▶ **読解用の抜粋**:
┄┄┄┄┄┄

うつ・今を生きる力と日本文化
2012年7月13~14日、大阪国際会議場で「第19回日本産業精神保健学会」が開催された。
7月14日午後1時15分、渡辺洋一郎会長による講演「人と企業のより良き関係をめざして」があった。
渡辺氏は「河合隼雄(はやお)が紹介した概念に母性原理と父性原理がある。日本文化は母性原理で、やさしさ・平等・序列・一体感・全体責任の包む原理であるのに対し、欧米文化は父性原理で、厳しさ・能力による序列・契約関係・個人責任の切る原理になっている。
母性原理では序列が一様に守られ、切られることはないが、能力差は認められず、個人の成長は妨げられる。国際競争の中、日本企業も成果主義・能力主義の欧米文化を一気に取り入れ、混乱・葛藤が起きている。優しさと業績の両立する社会を目指すことが必要だ」と話された。
午後2時、作家・五木寛之の特別講演「いまを生きる力」があった。若々しく見えたが、80歳になられたという。
五木氏は「今の時代、繊細でやさしい人ほど傷つきやすくなっている。鬱の意味は、草木の勢いよく繁るさまで、エネルギー・生命力があることだ。才能を発揮したい力・自由な力が抑圧された時にうつ病が発症する。
東北から九州までの百寺巡礼では、いかにも悲しそうな仏像・うつな表情の仏像もたくさんあった。戦後60数年、プラス思考・積極性・ユーモア・勇気・明るい・笑うことが肯定され、マイナス思考・泣く・めめしいこと・ため息・嘆くことが否定されてきた。悲しみ・嘆き・不安を排除してきて、日本人は大きくつまずいた。

┄┄┄┄┄┄

▶ **利用できる記録**:
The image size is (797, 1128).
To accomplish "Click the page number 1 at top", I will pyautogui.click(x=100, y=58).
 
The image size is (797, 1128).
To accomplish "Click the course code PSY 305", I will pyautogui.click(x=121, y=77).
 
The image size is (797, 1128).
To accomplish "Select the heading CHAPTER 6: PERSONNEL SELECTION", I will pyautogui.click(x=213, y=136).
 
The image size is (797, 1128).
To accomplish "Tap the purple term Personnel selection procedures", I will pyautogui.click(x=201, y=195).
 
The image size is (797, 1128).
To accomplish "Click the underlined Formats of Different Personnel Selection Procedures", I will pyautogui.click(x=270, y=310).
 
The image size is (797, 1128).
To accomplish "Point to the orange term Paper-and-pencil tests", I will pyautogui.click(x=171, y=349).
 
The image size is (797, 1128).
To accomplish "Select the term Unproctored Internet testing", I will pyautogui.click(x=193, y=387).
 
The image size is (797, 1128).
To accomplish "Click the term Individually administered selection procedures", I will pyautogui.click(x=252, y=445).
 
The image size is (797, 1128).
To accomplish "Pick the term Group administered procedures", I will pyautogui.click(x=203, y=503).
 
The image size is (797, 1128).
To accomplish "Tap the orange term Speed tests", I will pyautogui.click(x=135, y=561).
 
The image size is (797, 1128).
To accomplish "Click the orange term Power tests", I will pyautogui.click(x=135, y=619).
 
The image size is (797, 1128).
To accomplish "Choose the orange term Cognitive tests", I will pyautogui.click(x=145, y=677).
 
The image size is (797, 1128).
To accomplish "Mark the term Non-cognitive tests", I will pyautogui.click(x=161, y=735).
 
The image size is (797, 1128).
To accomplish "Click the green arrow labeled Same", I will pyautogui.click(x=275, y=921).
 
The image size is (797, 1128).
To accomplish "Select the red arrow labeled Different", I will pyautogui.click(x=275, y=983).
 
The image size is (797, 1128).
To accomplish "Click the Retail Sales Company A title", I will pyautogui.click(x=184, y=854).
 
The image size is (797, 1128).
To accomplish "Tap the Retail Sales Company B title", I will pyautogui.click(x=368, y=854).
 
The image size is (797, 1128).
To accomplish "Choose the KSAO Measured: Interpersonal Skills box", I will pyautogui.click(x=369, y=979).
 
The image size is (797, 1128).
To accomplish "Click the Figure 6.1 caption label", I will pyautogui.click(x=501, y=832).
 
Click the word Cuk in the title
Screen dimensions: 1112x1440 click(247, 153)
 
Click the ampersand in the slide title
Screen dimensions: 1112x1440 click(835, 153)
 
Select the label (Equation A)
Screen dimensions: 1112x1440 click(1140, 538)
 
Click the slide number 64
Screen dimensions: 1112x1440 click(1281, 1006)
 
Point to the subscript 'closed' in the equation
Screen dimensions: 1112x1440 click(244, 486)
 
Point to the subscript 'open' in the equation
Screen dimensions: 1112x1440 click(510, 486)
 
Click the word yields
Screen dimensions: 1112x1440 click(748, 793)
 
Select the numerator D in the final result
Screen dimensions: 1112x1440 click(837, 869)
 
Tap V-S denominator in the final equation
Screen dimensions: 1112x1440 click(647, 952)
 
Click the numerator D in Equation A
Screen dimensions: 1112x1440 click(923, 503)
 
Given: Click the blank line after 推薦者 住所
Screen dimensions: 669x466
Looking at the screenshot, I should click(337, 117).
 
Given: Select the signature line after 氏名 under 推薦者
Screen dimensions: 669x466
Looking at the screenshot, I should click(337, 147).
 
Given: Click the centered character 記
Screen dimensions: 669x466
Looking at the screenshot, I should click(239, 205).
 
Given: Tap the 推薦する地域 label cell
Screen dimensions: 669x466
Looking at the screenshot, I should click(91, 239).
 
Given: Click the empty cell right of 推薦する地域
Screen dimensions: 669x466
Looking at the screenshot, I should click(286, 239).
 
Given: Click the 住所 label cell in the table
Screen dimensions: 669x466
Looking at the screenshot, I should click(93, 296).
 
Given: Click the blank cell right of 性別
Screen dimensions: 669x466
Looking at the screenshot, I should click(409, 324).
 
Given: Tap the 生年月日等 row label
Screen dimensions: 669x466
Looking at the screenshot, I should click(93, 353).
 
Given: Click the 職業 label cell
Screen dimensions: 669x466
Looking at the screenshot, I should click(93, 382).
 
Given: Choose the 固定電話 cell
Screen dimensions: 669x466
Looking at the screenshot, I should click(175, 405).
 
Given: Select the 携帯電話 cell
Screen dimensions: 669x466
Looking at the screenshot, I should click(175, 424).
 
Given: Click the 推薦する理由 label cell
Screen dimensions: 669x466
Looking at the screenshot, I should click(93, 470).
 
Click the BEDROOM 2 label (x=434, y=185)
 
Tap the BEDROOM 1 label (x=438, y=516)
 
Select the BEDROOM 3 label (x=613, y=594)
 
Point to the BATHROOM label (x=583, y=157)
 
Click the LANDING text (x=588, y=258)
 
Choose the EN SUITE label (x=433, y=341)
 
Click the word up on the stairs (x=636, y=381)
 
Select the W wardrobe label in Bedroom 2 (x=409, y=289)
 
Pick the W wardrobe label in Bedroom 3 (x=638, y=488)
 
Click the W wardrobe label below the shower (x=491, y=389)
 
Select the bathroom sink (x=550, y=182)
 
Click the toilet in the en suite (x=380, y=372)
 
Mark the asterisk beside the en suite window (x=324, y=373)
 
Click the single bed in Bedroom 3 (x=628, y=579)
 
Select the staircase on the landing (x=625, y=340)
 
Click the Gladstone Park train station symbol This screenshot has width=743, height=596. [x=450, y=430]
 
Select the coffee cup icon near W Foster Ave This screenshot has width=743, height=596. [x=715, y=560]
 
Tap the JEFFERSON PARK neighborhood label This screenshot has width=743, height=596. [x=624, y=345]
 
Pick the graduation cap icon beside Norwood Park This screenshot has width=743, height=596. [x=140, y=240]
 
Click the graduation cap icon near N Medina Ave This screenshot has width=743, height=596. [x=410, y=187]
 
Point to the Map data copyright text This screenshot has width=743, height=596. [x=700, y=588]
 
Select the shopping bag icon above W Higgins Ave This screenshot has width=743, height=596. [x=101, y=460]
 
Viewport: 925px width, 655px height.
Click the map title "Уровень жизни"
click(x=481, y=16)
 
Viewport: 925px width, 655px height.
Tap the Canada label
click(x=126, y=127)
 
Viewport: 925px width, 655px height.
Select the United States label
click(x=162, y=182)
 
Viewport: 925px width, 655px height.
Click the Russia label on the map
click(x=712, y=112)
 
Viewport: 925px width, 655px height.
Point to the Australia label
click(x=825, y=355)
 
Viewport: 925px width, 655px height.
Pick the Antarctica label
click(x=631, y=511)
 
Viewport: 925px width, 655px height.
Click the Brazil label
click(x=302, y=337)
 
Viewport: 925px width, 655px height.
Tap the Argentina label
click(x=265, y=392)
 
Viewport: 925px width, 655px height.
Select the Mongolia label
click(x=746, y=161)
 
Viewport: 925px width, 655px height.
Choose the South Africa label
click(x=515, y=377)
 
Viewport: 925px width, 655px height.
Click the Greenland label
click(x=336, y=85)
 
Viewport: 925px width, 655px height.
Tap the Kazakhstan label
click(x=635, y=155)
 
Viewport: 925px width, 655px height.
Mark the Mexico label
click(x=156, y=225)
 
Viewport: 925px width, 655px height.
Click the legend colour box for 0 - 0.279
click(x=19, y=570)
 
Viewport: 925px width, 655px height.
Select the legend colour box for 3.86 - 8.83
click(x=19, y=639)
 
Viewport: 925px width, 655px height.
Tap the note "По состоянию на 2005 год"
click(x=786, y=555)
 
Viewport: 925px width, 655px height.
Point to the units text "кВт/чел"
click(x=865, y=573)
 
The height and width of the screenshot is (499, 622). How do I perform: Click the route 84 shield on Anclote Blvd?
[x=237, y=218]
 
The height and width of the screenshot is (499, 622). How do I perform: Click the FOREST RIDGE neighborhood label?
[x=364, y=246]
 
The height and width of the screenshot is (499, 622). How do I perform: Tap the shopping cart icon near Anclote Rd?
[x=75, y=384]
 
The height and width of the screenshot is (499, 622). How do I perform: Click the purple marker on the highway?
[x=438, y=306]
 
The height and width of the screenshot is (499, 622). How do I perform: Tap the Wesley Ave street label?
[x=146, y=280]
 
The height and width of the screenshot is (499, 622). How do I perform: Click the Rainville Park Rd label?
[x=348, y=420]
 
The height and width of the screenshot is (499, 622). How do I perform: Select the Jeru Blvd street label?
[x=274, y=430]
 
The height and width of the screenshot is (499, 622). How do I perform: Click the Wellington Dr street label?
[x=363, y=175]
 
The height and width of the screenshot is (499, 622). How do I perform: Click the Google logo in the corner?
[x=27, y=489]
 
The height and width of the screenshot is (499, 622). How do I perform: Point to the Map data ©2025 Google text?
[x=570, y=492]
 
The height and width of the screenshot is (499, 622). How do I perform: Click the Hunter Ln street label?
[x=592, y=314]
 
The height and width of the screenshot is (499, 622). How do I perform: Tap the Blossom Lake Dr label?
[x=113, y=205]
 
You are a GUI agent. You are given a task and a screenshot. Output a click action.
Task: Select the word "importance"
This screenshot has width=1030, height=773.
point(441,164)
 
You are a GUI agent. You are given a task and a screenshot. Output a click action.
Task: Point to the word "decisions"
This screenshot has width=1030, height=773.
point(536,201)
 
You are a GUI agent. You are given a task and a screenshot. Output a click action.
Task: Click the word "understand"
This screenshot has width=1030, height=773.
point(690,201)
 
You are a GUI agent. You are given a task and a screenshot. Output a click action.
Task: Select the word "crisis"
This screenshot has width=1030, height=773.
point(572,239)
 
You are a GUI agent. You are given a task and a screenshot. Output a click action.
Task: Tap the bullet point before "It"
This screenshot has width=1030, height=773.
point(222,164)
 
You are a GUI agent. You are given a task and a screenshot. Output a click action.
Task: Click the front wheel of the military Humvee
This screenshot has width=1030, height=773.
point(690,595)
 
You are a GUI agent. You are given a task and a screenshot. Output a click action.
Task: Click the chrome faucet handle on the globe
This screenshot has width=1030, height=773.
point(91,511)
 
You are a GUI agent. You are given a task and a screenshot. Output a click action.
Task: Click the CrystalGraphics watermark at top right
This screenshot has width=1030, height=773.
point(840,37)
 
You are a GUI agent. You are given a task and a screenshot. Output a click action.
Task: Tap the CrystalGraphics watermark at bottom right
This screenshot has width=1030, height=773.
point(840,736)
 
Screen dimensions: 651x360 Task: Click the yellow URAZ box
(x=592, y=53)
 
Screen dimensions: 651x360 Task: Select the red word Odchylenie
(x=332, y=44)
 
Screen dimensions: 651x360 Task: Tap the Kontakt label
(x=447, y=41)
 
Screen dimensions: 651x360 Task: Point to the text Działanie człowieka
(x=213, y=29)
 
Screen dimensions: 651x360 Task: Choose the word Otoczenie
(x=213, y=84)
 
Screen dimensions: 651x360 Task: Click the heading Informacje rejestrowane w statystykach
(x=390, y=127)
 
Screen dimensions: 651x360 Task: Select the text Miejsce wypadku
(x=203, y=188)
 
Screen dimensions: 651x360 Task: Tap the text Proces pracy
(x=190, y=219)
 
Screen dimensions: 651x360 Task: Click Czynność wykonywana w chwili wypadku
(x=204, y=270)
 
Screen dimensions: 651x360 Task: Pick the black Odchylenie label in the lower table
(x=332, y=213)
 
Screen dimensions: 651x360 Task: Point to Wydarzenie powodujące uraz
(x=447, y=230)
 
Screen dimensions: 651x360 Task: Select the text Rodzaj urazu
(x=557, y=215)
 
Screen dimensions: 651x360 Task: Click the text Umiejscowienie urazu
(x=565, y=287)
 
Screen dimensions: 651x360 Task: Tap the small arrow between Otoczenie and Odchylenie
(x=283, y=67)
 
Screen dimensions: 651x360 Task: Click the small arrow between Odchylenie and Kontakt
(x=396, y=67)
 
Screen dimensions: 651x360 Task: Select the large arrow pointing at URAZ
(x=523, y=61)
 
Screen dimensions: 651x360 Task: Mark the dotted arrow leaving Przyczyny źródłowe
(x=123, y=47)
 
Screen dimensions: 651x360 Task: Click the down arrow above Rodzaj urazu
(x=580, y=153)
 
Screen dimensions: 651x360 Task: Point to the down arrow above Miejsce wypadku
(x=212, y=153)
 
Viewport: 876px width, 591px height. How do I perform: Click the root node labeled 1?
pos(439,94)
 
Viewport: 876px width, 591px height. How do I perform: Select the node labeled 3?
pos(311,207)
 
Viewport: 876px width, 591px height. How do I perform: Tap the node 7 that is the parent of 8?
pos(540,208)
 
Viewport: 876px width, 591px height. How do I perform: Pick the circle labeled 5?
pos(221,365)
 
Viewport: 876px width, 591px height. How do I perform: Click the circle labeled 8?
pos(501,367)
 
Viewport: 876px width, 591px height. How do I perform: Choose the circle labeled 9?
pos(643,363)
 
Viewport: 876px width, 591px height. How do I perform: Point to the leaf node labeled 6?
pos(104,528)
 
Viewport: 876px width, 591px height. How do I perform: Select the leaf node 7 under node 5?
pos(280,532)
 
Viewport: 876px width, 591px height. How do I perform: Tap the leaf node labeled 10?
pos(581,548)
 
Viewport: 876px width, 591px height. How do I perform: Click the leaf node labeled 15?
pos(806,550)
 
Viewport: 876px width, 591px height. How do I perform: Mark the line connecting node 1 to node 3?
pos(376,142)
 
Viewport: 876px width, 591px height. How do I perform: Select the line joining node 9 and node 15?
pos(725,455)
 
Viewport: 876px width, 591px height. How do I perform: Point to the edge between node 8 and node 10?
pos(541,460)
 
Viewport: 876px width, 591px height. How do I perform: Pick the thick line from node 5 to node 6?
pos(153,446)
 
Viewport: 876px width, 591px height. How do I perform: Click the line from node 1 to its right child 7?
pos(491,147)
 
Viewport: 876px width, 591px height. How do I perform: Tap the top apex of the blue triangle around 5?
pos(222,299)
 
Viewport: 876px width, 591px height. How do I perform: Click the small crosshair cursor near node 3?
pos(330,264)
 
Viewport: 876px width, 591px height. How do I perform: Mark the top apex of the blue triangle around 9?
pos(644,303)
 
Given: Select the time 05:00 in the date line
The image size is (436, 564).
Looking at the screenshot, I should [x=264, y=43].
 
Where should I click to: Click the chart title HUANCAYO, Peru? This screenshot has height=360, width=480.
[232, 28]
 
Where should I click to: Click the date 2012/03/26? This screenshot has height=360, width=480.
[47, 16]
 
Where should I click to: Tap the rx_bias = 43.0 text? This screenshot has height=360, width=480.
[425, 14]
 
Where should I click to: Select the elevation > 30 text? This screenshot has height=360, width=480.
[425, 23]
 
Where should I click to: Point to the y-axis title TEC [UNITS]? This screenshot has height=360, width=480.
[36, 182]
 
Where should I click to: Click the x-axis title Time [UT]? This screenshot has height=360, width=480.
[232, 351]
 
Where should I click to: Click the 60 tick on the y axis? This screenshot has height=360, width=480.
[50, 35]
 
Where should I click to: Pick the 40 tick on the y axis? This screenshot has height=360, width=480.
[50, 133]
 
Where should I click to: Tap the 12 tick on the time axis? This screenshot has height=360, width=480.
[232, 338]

┄┄┄┄┄┄

▶ **課題のねらい**:
うつと日本文化を扱った文章を、最後の文「悲しみ・嘆き・不安を排除してきて、日本人は大きくつまずいた。」の後から書き継ぎなさい。

▶ **課題への解答**:
柳田國男(メタボ教室第64段「肉と魚」)は『日本人はよく泣く民族で、泣くことを大事にした文化だ』と言っている。泣く光景が見られなくなった。泣くことを忘れた日本人はダメだ。スサノオノミコトも号泣し、平家物語・近松門左衛門に出てくる人物も泣いている。
生きていると理由もなく、ふと無力感を覚える時が来る。親兄弟でも他人のように、同僚友人でも敵のように感じ、自分はこの世にいなくてもいいと感じる。そんな時は、何をやっても無駄で、プラス思考は通用しない。しゃがみ込んで大きくため息をし、ゆっくり立ち上がればよい。
自殺者が3万人いるが、弱い心が折れたのではない。柳のように軟らかい心は折れない。硬い心、屈折することが苦手な心、悲を知らない心が折れる。強いだけでは生きていけない時代になっている」と話された。
うつ・自殺が増加した要因の一つとして、グローバル化の中で欧米文化に目を向け過ぎた点が考えられる。忘れられた日本文化を取り戻すことは、うつ・自殺対策になるかもしれない。